*WORK ORDER*:
An exact copy is needed of each line from the one including "Confirm the dialog" through the last line of the entries, both ends counted, with nothing added.

*RECORDS PROVIDED*:
::::::
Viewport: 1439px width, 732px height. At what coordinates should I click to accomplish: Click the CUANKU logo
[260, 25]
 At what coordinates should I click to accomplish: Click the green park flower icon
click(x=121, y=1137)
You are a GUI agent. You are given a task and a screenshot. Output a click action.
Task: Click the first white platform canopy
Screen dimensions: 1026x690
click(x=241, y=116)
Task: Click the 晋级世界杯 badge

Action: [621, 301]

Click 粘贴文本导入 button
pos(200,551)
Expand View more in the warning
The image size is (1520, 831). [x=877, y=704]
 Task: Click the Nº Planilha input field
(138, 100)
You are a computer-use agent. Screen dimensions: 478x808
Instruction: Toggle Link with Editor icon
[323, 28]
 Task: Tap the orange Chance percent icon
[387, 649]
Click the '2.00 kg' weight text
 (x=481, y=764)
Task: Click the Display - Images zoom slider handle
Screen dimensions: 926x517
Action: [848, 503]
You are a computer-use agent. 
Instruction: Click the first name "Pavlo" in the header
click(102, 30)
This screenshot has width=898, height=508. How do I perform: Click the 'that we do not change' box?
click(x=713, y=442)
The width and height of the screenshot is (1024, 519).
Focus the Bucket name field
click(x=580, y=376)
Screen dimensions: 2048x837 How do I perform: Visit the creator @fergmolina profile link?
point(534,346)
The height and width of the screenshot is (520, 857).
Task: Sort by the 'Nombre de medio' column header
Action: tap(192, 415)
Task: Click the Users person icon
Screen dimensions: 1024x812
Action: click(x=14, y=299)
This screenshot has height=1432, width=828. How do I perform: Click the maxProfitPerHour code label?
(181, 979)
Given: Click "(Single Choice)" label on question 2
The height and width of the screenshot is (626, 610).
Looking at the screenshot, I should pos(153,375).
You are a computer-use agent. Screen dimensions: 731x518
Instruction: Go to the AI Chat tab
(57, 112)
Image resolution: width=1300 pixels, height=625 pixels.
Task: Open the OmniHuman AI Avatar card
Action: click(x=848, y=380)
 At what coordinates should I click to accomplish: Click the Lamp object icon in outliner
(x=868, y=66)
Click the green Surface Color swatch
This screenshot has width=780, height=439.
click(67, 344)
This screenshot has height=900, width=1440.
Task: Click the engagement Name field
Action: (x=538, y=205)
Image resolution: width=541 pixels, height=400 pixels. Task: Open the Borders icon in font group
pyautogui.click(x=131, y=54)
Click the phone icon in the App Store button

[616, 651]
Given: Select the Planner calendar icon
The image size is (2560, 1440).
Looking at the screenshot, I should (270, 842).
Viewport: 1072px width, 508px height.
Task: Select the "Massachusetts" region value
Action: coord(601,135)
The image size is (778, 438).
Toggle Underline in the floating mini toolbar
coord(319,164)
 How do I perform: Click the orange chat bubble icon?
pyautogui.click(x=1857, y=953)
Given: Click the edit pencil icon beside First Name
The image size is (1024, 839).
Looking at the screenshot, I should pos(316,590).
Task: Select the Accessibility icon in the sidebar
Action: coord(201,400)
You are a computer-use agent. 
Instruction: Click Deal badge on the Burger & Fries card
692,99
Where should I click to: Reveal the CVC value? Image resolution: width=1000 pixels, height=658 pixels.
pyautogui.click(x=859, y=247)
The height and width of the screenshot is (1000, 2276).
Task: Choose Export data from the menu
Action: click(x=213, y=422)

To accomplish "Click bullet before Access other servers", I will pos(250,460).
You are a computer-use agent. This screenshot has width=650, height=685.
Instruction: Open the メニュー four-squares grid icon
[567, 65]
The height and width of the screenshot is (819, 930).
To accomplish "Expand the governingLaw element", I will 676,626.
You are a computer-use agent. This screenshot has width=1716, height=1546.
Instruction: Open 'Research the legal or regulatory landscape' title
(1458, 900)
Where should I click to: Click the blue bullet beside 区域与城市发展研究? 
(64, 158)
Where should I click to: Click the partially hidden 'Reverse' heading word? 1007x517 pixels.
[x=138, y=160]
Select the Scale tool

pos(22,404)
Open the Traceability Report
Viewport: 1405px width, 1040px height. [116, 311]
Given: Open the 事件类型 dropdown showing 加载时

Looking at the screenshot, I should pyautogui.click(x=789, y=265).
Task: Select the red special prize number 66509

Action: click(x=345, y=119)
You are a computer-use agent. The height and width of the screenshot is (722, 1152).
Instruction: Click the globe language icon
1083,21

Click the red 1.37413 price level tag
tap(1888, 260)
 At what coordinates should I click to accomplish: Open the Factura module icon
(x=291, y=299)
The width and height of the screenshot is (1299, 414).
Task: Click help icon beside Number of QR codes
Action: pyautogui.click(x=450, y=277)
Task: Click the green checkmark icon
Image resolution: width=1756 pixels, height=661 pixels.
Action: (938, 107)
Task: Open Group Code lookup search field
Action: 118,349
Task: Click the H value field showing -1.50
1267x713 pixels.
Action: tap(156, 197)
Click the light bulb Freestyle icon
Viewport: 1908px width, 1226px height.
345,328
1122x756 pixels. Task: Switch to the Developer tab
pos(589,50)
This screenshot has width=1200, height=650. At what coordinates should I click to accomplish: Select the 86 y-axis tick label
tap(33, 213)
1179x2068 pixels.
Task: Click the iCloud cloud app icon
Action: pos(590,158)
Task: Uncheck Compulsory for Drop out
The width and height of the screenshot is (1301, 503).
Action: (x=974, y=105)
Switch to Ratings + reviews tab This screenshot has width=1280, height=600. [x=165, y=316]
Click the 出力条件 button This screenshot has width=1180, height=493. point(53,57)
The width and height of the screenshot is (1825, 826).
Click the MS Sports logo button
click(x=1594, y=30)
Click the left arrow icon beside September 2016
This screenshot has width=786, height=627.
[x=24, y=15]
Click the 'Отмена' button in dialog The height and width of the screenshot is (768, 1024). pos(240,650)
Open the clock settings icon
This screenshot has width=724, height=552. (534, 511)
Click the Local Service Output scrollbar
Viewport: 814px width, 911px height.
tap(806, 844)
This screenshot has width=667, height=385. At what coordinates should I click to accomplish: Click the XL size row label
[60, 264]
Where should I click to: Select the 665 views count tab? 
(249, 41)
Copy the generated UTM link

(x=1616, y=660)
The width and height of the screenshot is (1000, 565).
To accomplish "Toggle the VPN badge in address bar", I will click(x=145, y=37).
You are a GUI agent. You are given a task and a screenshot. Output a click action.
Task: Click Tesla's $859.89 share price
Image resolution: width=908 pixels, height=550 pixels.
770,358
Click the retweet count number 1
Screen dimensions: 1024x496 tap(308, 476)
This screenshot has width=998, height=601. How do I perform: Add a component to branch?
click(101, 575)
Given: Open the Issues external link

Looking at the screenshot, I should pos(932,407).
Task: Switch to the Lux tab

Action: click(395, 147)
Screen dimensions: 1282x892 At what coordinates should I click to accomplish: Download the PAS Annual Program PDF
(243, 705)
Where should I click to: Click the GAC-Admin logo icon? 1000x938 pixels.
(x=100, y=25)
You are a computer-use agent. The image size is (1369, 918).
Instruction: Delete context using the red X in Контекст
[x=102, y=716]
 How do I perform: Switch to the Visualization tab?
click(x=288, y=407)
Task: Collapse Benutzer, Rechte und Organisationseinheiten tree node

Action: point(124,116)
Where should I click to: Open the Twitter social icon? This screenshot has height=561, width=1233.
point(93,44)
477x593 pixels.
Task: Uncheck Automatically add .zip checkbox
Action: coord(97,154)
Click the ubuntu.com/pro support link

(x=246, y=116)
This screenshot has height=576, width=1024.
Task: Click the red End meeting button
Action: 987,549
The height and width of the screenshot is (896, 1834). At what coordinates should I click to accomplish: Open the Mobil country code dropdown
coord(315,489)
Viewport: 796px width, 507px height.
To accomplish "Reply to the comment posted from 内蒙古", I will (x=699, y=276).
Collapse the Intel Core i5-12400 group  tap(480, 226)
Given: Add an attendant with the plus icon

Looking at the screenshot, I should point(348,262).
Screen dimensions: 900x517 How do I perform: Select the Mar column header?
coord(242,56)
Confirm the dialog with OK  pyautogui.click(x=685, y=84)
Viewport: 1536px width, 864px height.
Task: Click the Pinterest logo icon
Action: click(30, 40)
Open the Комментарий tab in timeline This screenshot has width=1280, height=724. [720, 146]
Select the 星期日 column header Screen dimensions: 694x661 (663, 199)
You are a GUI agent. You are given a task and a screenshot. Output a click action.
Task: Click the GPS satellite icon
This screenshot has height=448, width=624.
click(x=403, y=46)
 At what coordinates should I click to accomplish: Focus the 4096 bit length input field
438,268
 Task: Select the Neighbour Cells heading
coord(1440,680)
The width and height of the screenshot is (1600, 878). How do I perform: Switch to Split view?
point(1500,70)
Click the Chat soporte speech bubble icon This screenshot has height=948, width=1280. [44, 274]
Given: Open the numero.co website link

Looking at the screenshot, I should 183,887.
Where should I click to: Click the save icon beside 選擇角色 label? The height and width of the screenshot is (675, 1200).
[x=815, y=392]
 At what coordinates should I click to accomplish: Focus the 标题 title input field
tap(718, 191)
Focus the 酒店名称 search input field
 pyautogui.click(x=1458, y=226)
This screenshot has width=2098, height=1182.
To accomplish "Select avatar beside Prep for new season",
::::::
*TASK RESULT*:
Confirm the dialog with OK  pyautogui.click(x=685, y=84)
Viewport: 1536px width, 864px height.
Task: Click the Pinterest logo icon
Action: click(30, 40)
Open the Комментарий tab in timeline This screenshot has width=1280, height=724. [720, 146]
Select the 星期日 column header Screen dimensions: 694x661 (663, 199)
You are a GUI agent. You are given a task and a screenshot. Output a click action.
Task: Click the GPS satellite icon
This screenshot has height=448, width=624.
click(x=403, y=46)
 At what coordinates should I click to accomplish: Focus the 4096 bit length input field
438,268
 Task: Select the Neighbour Cells heading
coord(1440,680)
The width and height of the screenshot is (1600, 878). How do I perform: Switch to Split view?
point(1500,70)
Click the Chat soporte speech bubble icon This screenshot has height=948, width=1280. [44, 274]
Given: Open the numero.co website link

Looking at the screenshot, I should 183,887.
Where should I click to: Click the save icon beside 選擇角色 label? The height and width of the screenshot is (675, 1200).
[x=815, y=392]
 At what coordinates should I click to accomplish: Focus the 标题 title input field
tap(718, 191)
Focus the 酒店名称 search input field
 pyautogui.click(x=1458, y=226)
This screenshot has width=2098, height=1182.
To accomplish "Select avatar beside Prep for new season",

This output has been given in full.